A denúncia também destaca que, logo após deixar o cargo, Paranhos passou a integrar formalmente as mesmas empresas que, durante sua gestão, teriam sido beneficiadas por aprovações irregulares, obras com falhas graves e movimentações financeiras incompatíveis com a capacidade econômica declarada. O conjunto das informações aponta indícios de enriquecimento incompatível, favorecimento administrativo, subcapitalização de empresas e reorganização patrimonial envolvendo familiares e pessoas próximas.

Outro ponto central é que, em 2023, ainda no exercício do mandato, Paranhos assumiu a administração da Oeste Holding Ltda., empresa privada criada naquele ano. A Lei Orgânica Municipal proíbe expressamente que agentes públicos exerçam gerência ou administração de empresas enquanto ocupam cargos eletivos, o que, segundo a denúncia, configura indício direto de infração político-administrativa.

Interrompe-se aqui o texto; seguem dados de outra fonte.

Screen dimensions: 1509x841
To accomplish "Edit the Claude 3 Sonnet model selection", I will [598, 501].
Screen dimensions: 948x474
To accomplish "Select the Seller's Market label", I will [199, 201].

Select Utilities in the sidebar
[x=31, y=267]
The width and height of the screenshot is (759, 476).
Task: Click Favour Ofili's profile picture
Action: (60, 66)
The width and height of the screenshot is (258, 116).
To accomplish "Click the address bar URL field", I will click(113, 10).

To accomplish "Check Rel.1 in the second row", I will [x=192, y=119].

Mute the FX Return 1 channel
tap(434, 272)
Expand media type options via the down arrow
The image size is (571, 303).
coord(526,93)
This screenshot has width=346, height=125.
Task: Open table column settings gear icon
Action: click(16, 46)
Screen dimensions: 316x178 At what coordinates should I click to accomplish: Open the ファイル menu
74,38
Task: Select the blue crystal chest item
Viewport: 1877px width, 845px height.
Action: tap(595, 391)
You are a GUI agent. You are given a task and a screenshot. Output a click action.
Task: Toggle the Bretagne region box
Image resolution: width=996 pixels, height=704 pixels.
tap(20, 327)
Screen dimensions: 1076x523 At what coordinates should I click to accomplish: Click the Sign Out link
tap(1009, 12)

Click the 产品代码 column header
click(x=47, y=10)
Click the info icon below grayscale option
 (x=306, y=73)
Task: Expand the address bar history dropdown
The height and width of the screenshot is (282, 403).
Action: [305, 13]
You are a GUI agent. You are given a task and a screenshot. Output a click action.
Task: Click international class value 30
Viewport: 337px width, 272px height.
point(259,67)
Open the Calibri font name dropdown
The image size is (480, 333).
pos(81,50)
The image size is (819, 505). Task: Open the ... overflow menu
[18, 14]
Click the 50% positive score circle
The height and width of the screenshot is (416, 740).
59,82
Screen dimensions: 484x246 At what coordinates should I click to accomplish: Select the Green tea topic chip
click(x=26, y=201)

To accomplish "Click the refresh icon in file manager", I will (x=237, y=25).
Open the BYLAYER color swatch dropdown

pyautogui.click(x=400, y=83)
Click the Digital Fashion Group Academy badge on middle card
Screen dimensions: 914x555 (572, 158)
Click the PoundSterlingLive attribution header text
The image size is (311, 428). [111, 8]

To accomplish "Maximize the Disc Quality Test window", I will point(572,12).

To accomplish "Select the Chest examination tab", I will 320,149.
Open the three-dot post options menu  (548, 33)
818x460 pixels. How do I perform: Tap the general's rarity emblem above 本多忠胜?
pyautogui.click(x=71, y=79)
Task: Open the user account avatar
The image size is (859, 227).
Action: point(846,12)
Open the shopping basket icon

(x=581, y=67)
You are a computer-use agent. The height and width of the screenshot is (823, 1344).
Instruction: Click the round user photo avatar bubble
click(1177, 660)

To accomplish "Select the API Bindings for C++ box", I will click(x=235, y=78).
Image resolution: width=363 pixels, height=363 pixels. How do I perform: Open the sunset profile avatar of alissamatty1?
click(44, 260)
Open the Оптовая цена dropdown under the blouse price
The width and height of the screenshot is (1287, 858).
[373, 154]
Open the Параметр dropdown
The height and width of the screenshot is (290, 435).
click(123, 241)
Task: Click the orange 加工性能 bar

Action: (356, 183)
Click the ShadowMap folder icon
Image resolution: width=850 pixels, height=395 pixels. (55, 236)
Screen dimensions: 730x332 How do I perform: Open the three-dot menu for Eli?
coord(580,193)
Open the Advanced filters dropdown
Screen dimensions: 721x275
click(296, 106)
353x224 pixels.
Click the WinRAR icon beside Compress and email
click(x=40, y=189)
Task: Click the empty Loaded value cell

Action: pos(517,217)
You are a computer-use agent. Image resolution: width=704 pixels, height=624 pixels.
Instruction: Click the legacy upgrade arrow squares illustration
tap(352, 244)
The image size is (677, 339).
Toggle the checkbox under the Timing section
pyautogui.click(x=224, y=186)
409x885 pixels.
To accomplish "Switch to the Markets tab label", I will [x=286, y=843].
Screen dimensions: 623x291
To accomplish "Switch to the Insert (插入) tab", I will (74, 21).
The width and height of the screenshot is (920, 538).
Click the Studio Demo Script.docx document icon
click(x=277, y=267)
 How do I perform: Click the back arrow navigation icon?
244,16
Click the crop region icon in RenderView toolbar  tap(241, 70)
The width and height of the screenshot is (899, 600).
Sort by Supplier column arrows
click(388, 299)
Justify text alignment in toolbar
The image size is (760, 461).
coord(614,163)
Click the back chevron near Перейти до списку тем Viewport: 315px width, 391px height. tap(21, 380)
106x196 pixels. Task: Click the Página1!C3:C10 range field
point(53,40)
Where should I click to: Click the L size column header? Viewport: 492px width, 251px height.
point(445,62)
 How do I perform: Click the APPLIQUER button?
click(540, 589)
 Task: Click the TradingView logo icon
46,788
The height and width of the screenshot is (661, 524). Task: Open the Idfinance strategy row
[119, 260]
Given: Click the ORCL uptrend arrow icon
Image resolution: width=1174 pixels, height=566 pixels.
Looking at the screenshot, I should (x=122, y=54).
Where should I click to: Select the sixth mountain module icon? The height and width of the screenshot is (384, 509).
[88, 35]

Antes de assumir a Prefeitura, Paranhos não possuía histórico empresarial relevante no setor imobiliário ou da construção civil. Durante seus mandatos, contudo, empresas do núcleo familiar passaram a aprovar empreendimentos com irregularidades, realizar operações imobiliárias de alto valor e expandir patrimônio de forma considerada incompatível com sua estrutura formal.

Os documentos foram oficialmente protocolados por Evandro Roman na última sexta-feira (6). À reportagem, ele afirmou que a nova denúncia “reforça, com provas documentais cuidadosamente reunidas, os fatos que deram origem ao inquérito já em andamento na Delegacia de Combate à Corrupção”.

O conjunto de atos administrativos favoráveis, a participação privada exercida durante o mandato, a rápida evolução patrimonial da família e o ingresso posterior de Paranhos nas sociedades investigadas sustentam, segundo a representação, um cenário de conflito de interesses e possível uso da máquina pública para beneficiar negócios privados.

 

 

MP do Paraná amplia investigação

 

 

Diante das novas informações, a DECCOR solicitou ao Ministério Público do Paraná a prorrogação do prazo de investigação em inquérito que apura suspeitas de tráfico de influência e uso de informação privilegiada, especialmente relacionadas à ampliação do perímetro urbano de Cascavel. O MP acatou o pedido, considerando a complexidade do caso e o fato de Paranhos ocupar atualmente cargo de secretário estadual do Turismo, o que envolve foro por prerrogativa de função.

 

 

ParanhosLeaks

 

 

As novas denúncias se somam às revelações conhecidas como ParanhosLeaks, divulgadas há pouco mais de um ano. À época, Evandro Roman tornou públicos documentos, áudios, registros internos e cruzamentos de dados que indicariam um esquema de favorecimento a empresas ligadas à família do então prefeito.

O material apontava suposta interferência política em processos de aprovação de obras, flexibilização de exigências técnicas, direcionamento de decisões administrativas, irregularidades em licitações, liberação de alvarás, emissão de habite-se e operações imobiliárias de alto valor.

As revelações deram origem à instauração de inquérito policial. Agora, com a consolidação dos dados financeiros, societários e patrimoniais, o conteúdo foi organizado em relatório técnico pelo corpo jurídico que assessora Roman e novamente encaminhado à DECCOR, aprofundando os indícios já investigados.

Segundo o ex-deputado, a nova denúncia evidencia um padrão sistemático de uso da estrutura pública.